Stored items
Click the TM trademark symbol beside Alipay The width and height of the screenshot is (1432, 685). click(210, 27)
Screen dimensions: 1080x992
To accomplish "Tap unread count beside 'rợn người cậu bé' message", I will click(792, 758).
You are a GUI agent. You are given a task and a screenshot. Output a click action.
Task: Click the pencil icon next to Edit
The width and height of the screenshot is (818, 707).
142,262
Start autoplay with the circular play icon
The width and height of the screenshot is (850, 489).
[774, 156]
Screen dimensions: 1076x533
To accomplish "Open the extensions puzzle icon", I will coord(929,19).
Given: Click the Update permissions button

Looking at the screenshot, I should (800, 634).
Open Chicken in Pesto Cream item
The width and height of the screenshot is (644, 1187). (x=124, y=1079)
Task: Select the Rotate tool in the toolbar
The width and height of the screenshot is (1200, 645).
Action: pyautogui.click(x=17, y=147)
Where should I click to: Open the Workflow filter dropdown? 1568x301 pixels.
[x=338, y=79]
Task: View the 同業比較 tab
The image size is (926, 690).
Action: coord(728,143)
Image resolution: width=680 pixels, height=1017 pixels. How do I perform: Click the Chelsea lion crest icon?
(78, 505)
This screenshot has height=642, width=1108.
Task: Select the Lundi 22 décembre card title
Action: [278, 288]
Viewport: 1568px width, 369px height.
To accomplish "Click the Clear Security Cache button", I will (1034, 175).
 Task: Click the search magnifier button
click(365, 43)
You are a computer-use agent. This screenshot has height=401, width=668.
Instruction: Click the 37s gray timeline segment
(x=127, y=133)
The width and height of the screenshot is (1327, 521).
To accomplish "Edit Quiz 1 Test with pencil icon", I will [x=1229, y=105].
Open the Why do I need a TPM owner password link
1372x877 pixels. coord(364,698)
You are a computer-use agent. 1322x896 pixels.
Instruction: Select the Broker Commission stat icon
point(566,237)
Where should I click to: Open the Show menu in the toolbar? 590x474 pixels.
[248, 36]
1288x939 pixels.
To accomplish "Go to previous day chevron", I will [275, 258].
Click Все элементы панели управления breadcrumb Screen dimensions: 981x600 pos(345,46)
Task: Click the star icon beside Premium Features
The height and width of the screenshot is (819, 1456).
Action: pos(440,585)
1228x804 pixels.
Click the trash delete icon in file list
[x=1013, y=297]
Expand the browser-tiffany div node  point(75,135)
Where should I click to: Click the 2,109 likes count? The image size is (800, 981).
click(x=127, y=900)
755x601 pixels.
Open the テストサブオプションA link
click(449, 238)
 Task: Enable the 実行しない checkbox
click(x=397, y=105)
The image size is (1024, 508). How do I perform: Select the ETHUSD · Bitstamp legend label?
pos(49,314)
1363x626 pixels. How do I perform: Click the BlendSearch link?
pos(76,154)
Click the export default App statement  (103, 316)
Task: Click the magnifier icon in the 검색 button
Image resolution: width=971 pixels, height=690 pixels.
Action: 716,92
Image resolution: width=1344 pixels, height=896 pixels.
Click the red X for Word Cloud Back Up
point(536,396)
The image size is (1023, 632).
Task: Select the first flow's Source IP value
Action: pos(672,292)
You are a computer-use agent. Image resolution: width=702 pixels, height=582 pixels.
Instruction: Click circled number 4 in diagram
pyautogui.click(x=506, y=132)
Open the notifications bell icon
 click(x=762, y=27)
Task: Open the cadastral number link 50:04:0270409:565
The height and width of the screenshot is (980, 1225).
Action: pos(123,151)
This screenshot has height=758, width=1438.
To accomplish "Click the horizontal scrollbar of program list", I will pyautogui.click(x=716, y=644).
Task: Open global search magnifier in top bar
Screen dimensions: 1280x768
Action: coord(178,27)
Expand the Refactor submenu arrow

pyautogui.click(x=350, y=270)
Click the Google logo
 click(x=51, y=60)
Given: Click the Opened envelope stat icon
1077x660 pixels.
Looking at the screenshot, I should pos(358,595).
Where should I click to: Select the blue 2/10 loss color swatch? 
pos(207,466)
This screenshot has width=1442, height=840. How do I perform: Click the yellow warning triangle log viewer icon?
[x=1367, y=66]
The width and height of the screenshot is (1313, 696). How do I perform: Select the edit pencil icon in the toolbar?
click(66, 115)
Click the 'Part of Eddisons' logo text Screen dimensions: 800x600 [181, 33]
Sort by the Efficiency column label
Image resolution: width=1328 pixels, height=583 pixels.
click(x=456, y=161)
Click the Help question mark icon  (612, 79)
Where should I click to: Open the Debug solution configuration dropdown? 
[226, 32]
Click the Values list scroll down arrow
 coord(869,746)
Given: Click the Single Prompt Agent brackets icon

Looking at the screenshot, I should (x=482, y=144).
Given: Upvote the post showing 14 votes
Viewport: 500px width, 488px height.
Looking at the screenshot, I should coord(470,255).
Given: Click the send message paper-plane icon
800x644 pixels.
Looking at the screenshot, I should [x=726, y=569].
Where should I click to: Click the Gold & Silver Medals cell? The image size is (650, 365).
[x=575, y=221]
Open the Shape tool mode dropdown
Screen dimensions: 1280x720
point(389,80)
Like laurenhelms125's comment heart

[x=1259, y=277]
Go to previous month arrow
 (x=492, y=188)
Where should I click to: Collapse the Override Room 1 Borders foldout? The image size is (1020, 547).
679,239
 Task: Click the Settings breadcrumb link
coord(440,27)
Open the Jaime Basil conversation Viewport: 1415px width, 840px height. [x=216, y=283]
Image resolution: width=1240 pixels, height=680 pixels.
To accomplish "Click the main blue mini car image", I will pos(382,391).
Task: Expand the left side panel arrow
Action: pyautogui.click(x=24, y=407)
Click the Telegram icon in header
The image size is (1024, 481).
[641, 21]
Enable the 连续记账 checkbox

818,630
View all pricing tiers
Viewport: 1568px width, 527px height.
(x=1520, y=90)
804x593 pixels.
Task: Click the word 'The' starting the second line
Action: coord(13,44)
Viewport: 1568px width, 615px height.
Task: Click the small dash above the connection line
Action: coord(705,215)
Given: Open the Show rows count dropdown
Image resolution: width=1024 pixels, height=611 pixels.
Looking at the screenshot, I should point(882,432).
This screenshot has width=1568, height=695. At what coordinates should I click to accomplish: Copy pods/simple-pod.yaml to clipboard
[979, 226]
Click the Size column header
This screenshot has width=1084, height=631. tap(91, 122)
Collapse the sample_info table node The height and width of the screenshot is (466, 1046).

● Assignment: Please give the entries above again in full, exactly as written.

● Exercise response:
Click the TM trademark symbol beside Alipay The width and height of the screenshot is (1432, 685). click(210, 27)
Screen dimensions: 1080x992
To accomplish "Tap unread count beside 'rợn người cậu bé' message", I will click(792, 758).
You are a GUI agent. You are given a task and a screenshot. Output a click action.
Task: Click the pencil icon next to Edit
The width and height of the screenshot is (818, 707).
142,262
Start autoplay with the circular play icon
The width and height of the screenshot is (850, 489).
[774, 156]
Screen dimensions: 1076x533
To accomplish "Open the extensions puzzle icon", I will coord(929,19).
Given: Click the Update permissions button

Looking at the screenshot, I should (800, 634).
Open Chicken in Pesto Cream item
The width and height of the screenshot is (644, 1187). (x=124, y=1079)
Task: Select the Rotate tool in the toolbar
The width and height of the screenshot is (1200, 645).
Action: pyautogui.click(x=17, y=147)
Where should I click to: Open the Workflow filter dropdown? 1568x301 pixels.
[x=338, y=79]
Task: View the 同業比較 tab
The image size is (926, 690).
Action: coord(728,143)
Image resolution: width=680 pixels, height=1017 pixels. How do I perform: Click the Chelsea lion crest icon?
(78, 505)
This screenshot has height=642, width=1108.
Task: Select the Lundi 22 décembre card title
Action: [278, 288]
Viewport: 1568px width, 369px height.
To accomplish "Click the Clear Security Cache button", I will (1034, 175).
 Task: Click the search magnifier button
click(365, 43)
You are a computer-use agent. This screenshot has height=401, width=668.
Instruction: Click the 37s gray timeline segment
(x=127, y=133)
The width and height of the screenshot is (1327, 521).
To accomplish "Edit Quiz 1 Test with pencil icon", I will [x=1229, y=105].
Open the Why do I need a TPM owner password link
1372x877 pixels. coord(364,698)
You are a computer-use agent. 1322x896 pixels.
Instruction: Select the Broker Commission stat icon
point(566,237)
Where should I click to: Open the Show menu in the toolbar? 590x474 pixels.
[248, 36]
1288x939 pixels.
To accomplish "Go to previous day chevron", I will [275, 258].
Click Все элементы панели управления breadcrumb Screen dimensions: 981x600 pos(345,46)
Task: Click the star icon beside Premium Features
The height and width of the screenshot is (819, 1456).
Action: pos(440,585)
1228x804 pixels.
Click the trash delete icon in file list
[x=1013, y=297]
Expand the browser-tiffany div node  point(75,135)
Where should I click to: Click the 2,109 likes count? The image size is (800, 981).
click(x=127, y=900)
755x601 pixels.
Open the テストサブオプションA link
click(449, 238)
 Task: Enable the 実行しない checkbox
click(x=397, y=105)
The image size is (1024, 508). How do I perform: Select the ETHUSD · Bitstamp legend label?
pos(49,314)
1363x626 pixels. How do I perform: Click the BlendSearch link?
pos(76,154)
Click the export default App statement  (103, 316)
Task: Click the magnifier icon in the 검색 button
Image resolution: width=971 pixels, height=690 pixels.
Action: 716,92
Image resolution: width=1344 pixels, height=896 pixels.
Click the red X for Word Cloud Back Up
point(536,396)
The image size is (1023, 632).
Task: Select the first flow's Source IP value
Action: pos(672,292)
You are a computer-use agent. Image resolution: width=702 pixels, height=582 pixels.
Instruction: Click circled number 4 in diagram
pyautogui.click(x=506, y=132)
Open the notifications bell icon
 click(x=762, y=27)
Task: Open the cadastral number link 50:04:0270409:565
The height and width of the screenshot is (980, 1225).
Action: pos(123,151)
This screenshot has height=758, width=1438.
To accomplish "Click the horizontal scrollbar of program list", I will pyautogui.click(x=716, y=644).
Task: Open global search magnifier in top bar
Screen dimensions: 1280x768
Action: coord(178,27)
Expand the Refactor submenu arrow

pyautogui.click(x=350, y=270)
Click the Google logo
 click(x=51, y=60)
Given: Click the Opened envelope stat icon
1077x660 pixels.
Looking at the screenshot, I should pos(358,595).
Where should I click to: Select the blue 2/10 loss color swatch? 
pos(207,466)
This screenshot has width=1442, height=840. How do I perform: Click the yellow warning triangle log viewer icon?
[x=1367, y=66]
The width and height of the screenshot is (1313, 696). How do I perform: Select the edit pencil icon in the toolbar?
click(66, 115)
Click the 'Part of Eddisons' logo text Screen dimensions: 800x600 [181, 33]
Sort by the Efficiency column label
Image resolution: width=1328 pixels, height=583 pixels.
click(x=456, y=161)
Click the Help question mark icon  (612, 79)
Where should I click to: Open the Debug solution configuration dropdown? 
[226, 32]
Click the Values list scroll down arrow
 coord(869,746)
Given: Click the Single Prompt Agent brackets icon

Looking at the screenshot, I should (x=482, y=144).
Given: Upvote the post showing 14 votes
Viewport: 500px width, 488px height.
Looking at the screenshot, I should coord(470,255).
Given: Click the send message paper-plane icon
800x644 pixels.
Looking at the screenshot, I should [x=726, y=569].
Where should I click to: Click the Gold & Silver Medals cell? The image size is (650, 365).
[x=575, y=221]
Open the Shape tool mode dropdown
Screen dimensions: 1280x720
point(389,80)
Like laurenhelms125's comment heart

[x=1259, y=277]
Go to previous month arrow
 (x=492, y=188)
Where should I click to: Collapse the Override Room 1 Borders foldout? The image size is (1020, 547).
679,239
 Task: Click the Settings breadcrumb link
coord(440,27)
Open the Jaime Basil conversation Viewport: 1415px width, 840px height. [x=216, y=283]
Image resolution: width=1240 pixels, height=680 pixels.
To accomplish "Click the main blue mini car image", I will pos(382,391).
Task: Expand the left side panel arrow
Action: pyautogui.click(x=24, y=407)
Click the Telegram icon in header
The image size is (1024, 481).
[641, 21]
Enable the 连续记账 checkbox

818,630
View all pricing tiers
Viewport: 1568px width, 527px height.
(x=1520, y=90)
804x593 pixels.
Task: Click the word 'The' starting the second line
Action: coord(13,44)
Viewport: 1568px width, 615px height.
Task: Click the small dash above the connection line
Action: coord(705,215)
Given: Open the Show rows count dropdown
Image resolution: width=1024 pixels, height=611 pixels.
Looking at the screenshot, I should point(882,432).
This screenshot has width=1568, height=695. At what coordinates should I click to accomplish: Copy pods/simple-pod.yaml to clipboard
[979, 226]
Click the Size column header
This screenshot has width=1084, height=631. tap(91, 122)
Collapse the sample_info table node The height and width of the screenshot is (466, 1046).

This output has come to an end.